Case 2 state probabilities.

But it’s clearly still increasing, and will asymptotically approach 100% in the long run.

Example 3

This time, I’ll have two absorbing states, but we’re guaranteed to start in one of the non-absorbing states.

m3 <- matrix(c(1,    0,    0,    0,
               0.14, 0.8,  0.05, 0.01,
               0.08, 0.5,  0.4,  0.02,
               0,    0,    0,    1),
             byrow=TRUE, nrow=4)
s3 <- c(0, 0.5, 0.5, 0)

Since the non-absorbing states are more likely to transition to an absorbing state in this example than in the previous example, things would be expected to converge quite a bit more quickly. (Especially to the first state, since both non-absorbing states are more likely to go to state 1 as opposed to state 4.)

g3 <- transition_matrix_animation(m3, 50)
anim_save("m3_anim.gif", g3, nframes=102)

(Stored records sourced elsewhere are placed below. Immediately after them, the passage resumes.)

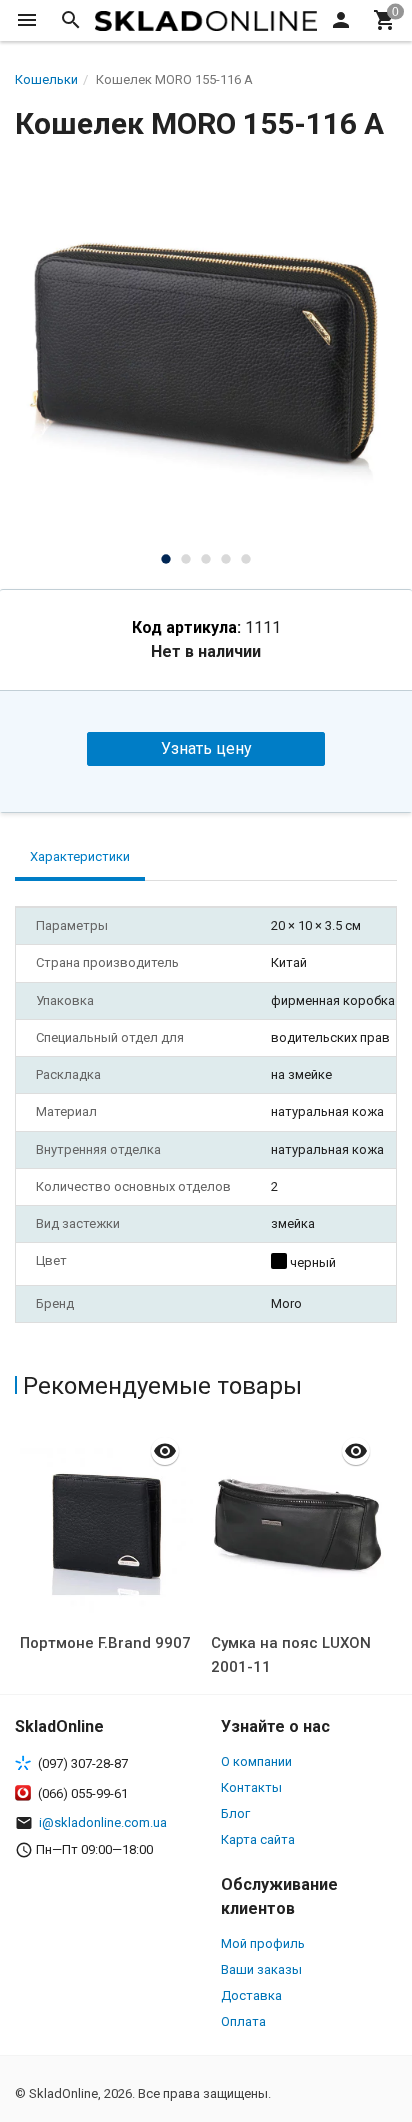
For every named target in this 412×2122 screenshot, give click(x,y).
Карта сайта (258, 1839)
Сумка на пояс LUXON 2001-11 (291, 1655)
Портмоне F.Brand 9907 (105, 1643)
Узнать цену (206, 748)
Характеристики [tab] (80, 856)
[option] (206, 351)
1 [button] (166, 559)
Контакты (251, 1787)
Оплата (243, 2021)
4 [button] (226, 559)
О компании (256, 1761)
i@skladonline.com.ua (103, 1822)
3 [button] (206, 559)
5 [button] (246, 559)
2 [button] (186, 559)
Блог (235, 1813)
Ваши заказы (261, 1969)
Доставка (251, 1995)
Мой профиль (263, 1943)
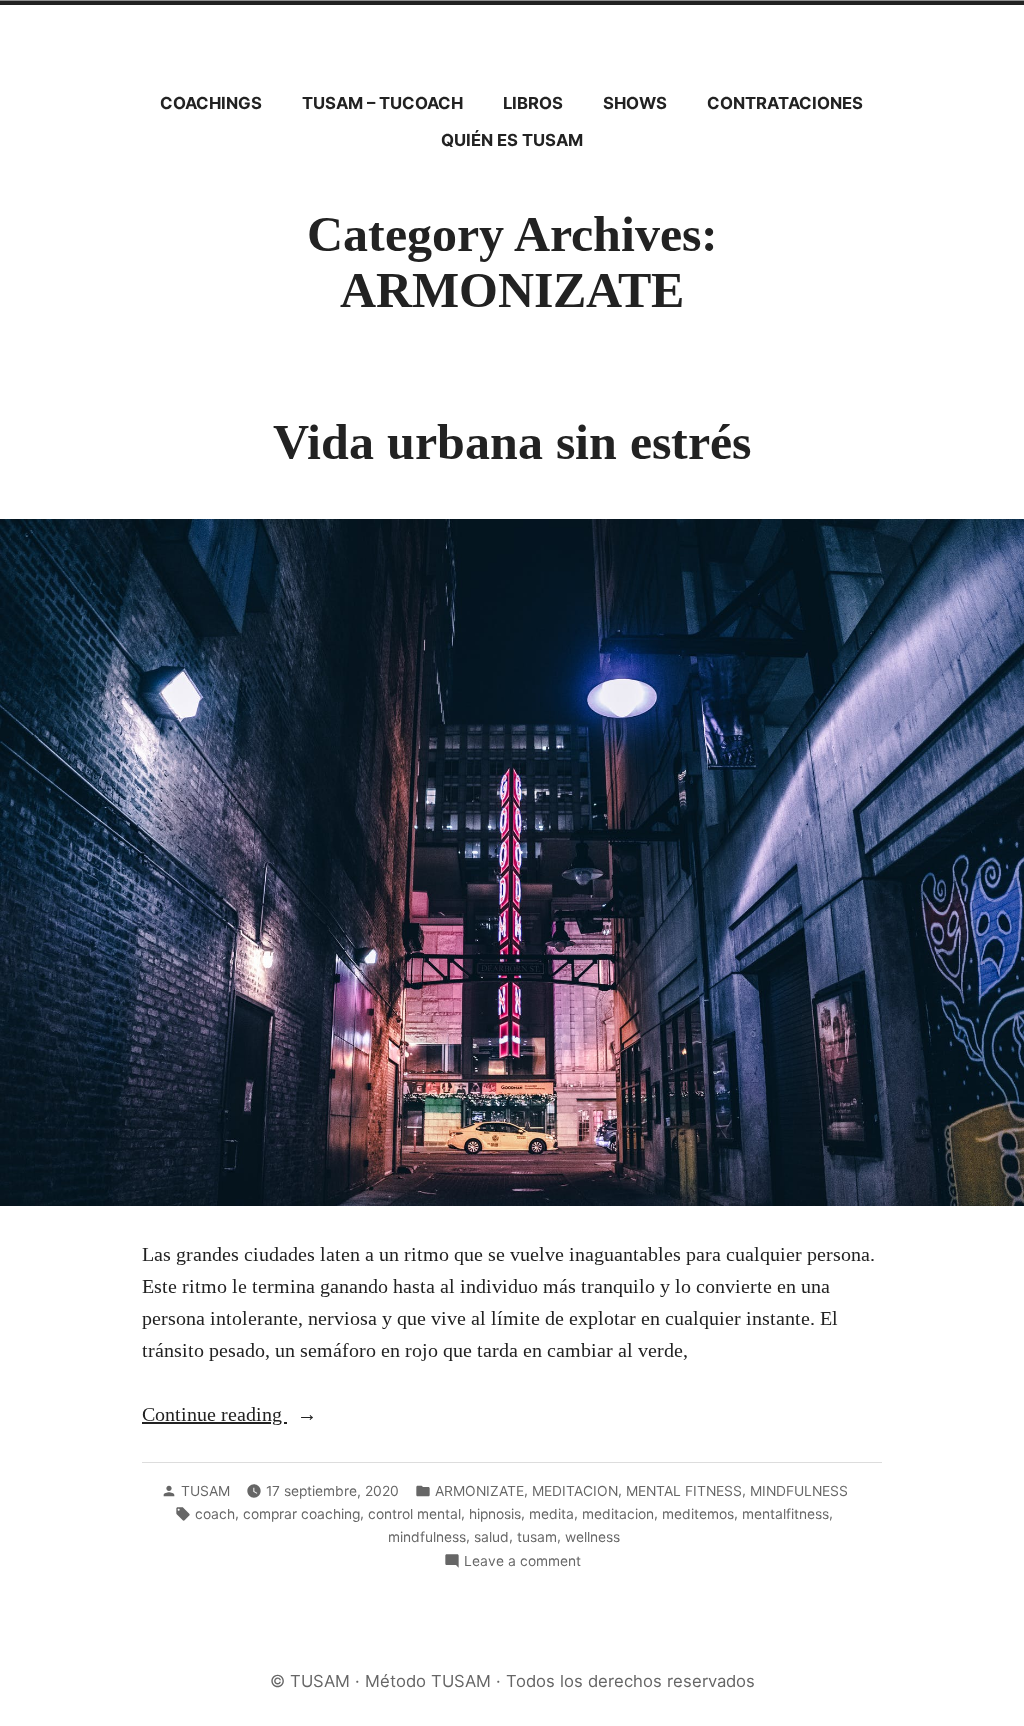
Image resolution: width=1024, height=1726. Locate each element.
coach (215, 1514)
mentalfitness (785, 1514)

Case 3 transition matrix animation.

For the absorbing states, the transition probabilities favor moving into state 1 over state 4, so naturally state 1 is the more likely state to be absorbed into. The probabilities of being in each state given the starting probabilities:

state_probability_plot(s3, m3, 50)

Case 3 state probabilities.

The final probabilities of the absorbing states are about 91.5% for state 1 and 8.4% for state (the nonabsorbing states account for about 0.04%, just enough for a rounding error in the absorbing states). Again, we have a temporary spike in probability of a specific state – since state 3 has a 50% chance of moving to state 2, but state 2 has an 80% chance to remain in state 2, it rises to a 65% chance after the first step before decaying.

There’s one other thing you can see in relationships between the states. Since we’re generally more likely to be in state 2 compared to state 3, the ratio of the final probabilities for state 1 to state 4 looks more like the ratio of their transition probabilities from state 2 than from state 3:

  • “State 2 to state 1” versus “state 2 to state 4”: 14
  • “State 3 to state 1” versus “state 3 to state 4”: 4
  • “Final state 1” versus “final state 4”: about 10.9

I would guess there’s a nice analytical way of proving that, but I don’t know one offhand.